Conditional Transformation

We wish to carry out data transformation operations conditionally. In other words, the data transformation operation we wish to carry out is not the same for all rows, rather it is different based on one or more conditions.

We will cover two scenarios:

  • One Condition where we cover conditional transformation scenarios involving one condition.
  • Multiple Conditions where we cover conditional transformation scenarios involving multiple conditions.

One Condition

We wish to perform a data transformation operation that involves one condition.
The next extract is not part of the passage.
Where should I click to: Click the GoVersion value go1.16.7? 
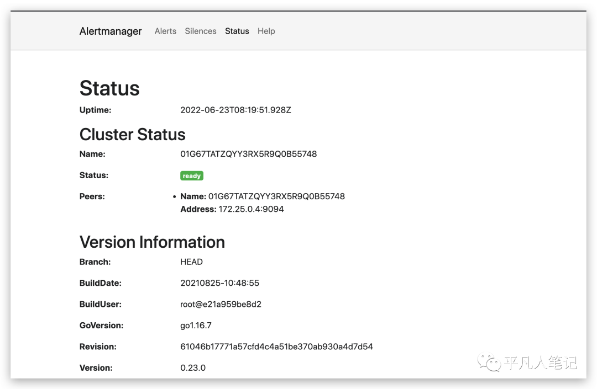pos(196,326)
In this example, we wish to create a new numerical column col_3 whose value is a function of the value of the numerical column col_1. The value of col_3 should be 50% higher than the corresponding value of col_1 if the value of col_1 is greater than 10. Otherwise, the value of col_3 should be just 20% higher than the corresponding value of col_1.

df_2 = df\
    .assign(
        col_3 = lambda x:
            np.where(x['col_1'] > 10,
                     x['col_1'] * 1.5,
                     x['col_1'] * 1.2))

Here is how this works:

  • In order to carry out a data transformation operation in a conditional manner, we can use where() from NumPy inside assign().
  • We use a lambda function, so we may refer to columns created earlier in the same assign() statement (more precisely; in the same data manipulation chain). Should that not be a concern, we can drop the lambda and refer to columns directly (see the first alternative solution below).
  • Most commonly, we pass to where() three arguments as follows:
    • A logical condition which in this example is x['col_1'] > 10.
    • A data transformation expression that provides the value to assign to rows for which the condition evaluates to True , which in this example is x['col_1'] * 1.5.
    • A data transformation expression that provides the value to assign to rows for which the condition evaluates to False , which in this example is x['col_1'] * 1.2.
  • To recap, the output column col_3 will take the value produced by x['col_1'] * 1.5 for rows where the condition x['col_1'] > 10 is True, and the values produced by x['col_1'] * 1.2 elsewhere.
  • See General Operations for a coverage of where() and other conditional statements.

Alternatively:

df['col_3'] = np.where(df['col_1'] > 10,
                       df['col_1'] * 1.5,
                       df['col_1'] * 1.2))

Here is how this works:

  • df['col_3'] will add a new column col_3 to the data frame df or overwrite an existing column if a column named col_3 already exists.
  • The output of the where() expression (see description above) will be assigned to the column df['col_3'].
  • Note that this modifies the original data frame. assign() is the preferred approach to data manipulation because it doesn't modify the original data frame. In addition, assign() can be used as part of a chain of data manipulation operations.
df.loc[df['col_1'] > 10, 'col_3'] = df['col_1'] * 1.5
df.loc[df['col_1'] < 10, 'col_3'] = df['col_1'] * 1.2

Here is how this works:

  • In general, we can modify a subset of a data frame by assigning to loc[].
  • We perform a data transformation operation that involves one condition with loc[] in two steps.
  • In both steps, the second argument to loc[] specifies the column that we wish to create (or overwrite) which here is 'col_3'. When assigning to loc[], we can specify columns that do not exist in the current data frame.
  • In the first expression, the first argument to loc[] is the True condition df['col_1'] > 10 and to that we assign the data transformation expression df['col_1'] * 1.5.
  • In the second expression, the first argument to loc[] is the False condition df['col_1'] < 10 and to that we assign the data transformation expression df['col_1'] * 1.2.
df['col_3'] = df['col_1']\
    .apply(lambda x: x * 1.5 if x > 10 else x * 1.2)

Here is how this works:

  • apply() applies a lambda function to each value of col_1.
  • Inside the lambda function we use a one line if-else statement (which is called a Python ternary operator).
  • The if-else statement returns col_1 * 1.5 if col_1 > 10 otherwise returns col_1 * 1.2.

Multiple Conditions

We wish to perform a data transformation operation that involves multiple conditions.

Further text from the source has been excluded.